We're not all that different, Mr. Coleman and me: both African American, both adopted, precocious kids born in the Midwest. I'm older, but we're of a generation. But life's a funny ol' dog, ain't it? I realize that Coleman's lot in life could just as easily have been mine. Diff'rent strokes, you know?

Rest well, Gary.

But What a Face

I cannot stop chuckling over the unbelievable irony of the past few months. Thanks almost entirely to the unseen exposure of this blog, I have been offered some amazing opportunities that never would have occurred were it not for my crappy kidneys. Who knew that another small burst of quasi-celebrity would come my way in the midst of my midlife crisis, all because of Stage IV kidney failure?

In a few weeks, I will be testifying before the Michigan Legislature at the state capital in Lansing, putting a personal face on the topic of "Chronic Diseases in High-Risk African American Populations" for the National Kidney Foundation of Michigan's annual Diabetes and Kidney Day. I've pretty much polished the outline of what I'm going to say.

"I'm sick! Support us sick people with greater funding!"

The irony here is not so much that I don't live in Michigan any longer, although that is pretty funny; this speaking engagement was offered and agreed to some time before my move to central Illinois. The irony to me is that I could not have a kidney transplant performed in the state of Michigan now even if I wanted to. My current health insurance won't cover it. That's a point I'll be certain to mention during my little chat.

Then in early May, I have been asked by the folks at Baxter Healthcare Corp., the company that manufactures and delivers my dialysis supplies, to be the guest speaker at their quarterly employee meetings in northern Illinois, read a few entries from this blog and leave 'em with a little snappy patter. Guess campaigning for an invitation really works sometimes, eh? (See the "Cancel the Tour Guide" entry of Feb. 10.)

Baxter is really doing this first class. They offered to pick me and my Karen up in a company car and drive us to the meeting, put us up in a hotel the night before and pick up the tab for dinner after the event. Pretty snazzy. Originally, when they extended the invitation, I thought it was going to be sitting around with a handful of workers in the Baxter coffee room and engaging in some clever small talk. "Oh, no," explained Trisha, the Baxter senior marketing manager. "This is the quarterly employee meeting.

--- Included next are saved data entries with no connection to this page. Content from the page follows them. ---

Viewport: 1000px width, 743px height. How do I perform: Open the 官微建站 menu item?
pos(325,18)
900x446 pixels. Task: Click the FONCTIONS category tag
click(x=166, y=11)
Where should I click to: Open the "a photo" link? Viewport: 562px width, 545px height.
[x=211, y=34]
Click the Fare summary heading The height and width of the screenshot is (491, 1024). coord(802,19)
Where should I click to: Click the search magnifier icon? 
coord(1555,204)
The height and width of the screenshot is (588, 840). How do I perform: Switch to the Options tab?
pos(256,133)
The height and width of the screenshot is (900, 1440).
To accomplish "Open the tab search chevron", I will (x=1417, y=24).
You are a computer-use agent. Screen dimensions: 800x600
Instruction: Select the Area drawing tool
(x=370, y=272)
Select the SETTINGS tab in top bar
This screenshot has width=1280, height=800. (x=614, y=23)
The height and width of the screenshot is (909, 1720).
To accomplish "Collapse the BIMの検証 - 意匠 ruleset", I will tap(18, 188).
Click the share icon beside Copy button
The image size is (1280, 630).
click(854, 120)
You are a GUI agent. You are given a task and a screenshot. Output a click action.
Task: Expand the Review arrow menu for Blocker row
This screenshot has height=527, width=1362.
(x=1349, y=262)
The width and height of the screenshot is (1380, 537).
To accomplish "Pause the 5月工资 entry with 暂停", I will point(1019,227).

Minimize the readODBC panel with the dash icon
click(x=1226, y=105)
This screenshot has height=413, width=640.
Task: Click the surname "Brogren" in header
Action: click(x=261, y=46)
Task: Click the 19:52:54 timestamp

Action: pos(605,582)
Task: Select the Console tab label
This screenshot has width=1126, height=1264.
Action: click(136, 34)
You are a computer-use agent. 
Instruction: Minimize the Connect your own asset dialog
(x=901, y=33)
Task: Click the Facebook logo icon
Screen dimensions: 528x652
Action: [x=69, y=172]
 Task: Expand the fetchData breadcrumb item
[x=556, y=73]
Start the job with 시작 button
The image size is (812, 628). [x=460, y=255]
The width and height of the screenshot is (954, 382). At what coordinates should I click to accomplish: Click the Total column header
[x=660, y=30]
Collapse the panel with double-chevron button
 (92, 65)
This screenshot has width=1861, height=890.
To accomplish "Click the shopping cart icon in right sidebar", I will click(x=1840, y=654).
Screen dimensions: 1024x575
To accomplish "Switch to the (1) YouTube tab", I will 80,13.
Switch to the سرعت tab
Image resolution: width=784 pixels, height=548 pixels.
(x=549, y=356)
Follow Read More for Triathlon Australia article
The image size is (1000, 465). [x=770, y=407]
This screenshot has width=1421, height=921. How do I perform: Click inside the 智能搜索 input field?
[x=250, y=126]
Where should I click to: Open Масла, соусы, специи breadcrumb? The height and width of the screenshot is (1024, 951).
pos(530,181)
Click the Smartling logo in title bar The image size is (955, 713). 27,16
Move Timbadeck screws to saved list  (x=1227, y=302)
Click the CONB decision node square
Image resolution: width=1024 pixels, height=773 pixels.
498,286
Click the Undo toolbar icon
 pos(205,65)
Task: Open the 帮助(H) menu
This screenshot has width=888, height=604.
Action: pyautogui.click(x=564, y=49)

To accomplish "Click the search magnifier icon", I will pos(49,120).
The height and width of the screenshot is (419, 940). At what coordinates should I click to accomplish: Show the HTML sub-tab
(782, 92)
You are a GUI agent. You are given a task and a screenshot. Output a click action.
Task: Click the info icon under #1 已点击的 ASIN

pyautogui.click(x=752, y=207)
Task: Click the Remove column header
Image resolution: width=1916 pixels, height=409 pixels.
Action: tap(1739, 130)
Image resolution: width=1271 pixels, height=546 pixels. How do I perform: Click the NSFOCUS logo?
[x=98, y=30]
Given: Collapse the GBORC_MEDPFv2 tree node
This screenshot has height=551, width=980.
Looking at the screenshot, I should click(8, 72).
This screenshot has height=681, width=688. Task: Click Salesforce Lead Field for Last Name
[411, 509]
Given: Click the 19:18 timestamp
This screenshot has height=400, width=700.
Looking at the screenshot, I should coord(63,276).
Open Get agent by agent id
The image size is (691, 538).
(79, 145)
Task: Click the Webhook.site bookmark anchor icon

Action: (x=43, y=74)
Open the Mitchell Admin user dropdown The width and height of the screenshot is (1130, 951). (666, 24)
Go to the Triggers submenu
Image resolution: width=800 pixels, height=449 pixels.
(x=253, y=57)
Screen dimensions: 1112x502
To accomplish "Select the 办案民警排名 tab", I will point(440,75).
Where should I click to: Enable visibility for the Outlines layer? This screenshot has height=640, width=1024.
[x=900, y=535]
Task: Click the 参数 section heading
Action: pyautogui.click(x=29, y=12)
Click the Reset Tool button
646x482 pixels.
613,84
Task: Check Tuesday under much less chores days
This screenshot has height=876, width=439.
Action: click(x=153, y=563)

There'll be hundreds of people there, the corporate executives, teleconferencing...."

Oh.

My patter had better be snappier than I thought.

But the real kicker of late is my selection as the "Male Face of Kidney Disease" for DaVita, owners of the dialysis centers that coordinate my care. DaVita launched a new Web site a month or so ago on behalf of their awareness-raising Kidney Run/Walk events across the country. They wanted to humanize the affair and selected three women with kidney disease to tell their stories in the online forum. Apparently, they were having trouble finding a man to help balance the presentation.

"Would you mind if we told your story on the site?' the DaVita marketing people asked me. Again, they never would have known that I, my crumbling kidneys, YouTube or my Little Home on the Prairie even existed if it were not for someone turning someone at DaVita headquarters onto "Just Kidneying." What a world, this Internet!

So I'm on the site, putting my manly face and personal story on the cause and effect of kidney failure. You can see the page here. When I informed my Facebook friends, always a supportive bunch, some suggested it was way better than being the Male Face of Incontinence, or Erectile Dysfunction. Jimmy Doom, a Detroit actor, writer and one of my favorite people, opined that as long as the role didn't involve wearing a mascot's costume, how bad could it be?

Others have suggested that maybe I should find a mascot's uniform. Hey, what are they saying about my face? If I can find a getup in the shape of a kidney, I'll let you know.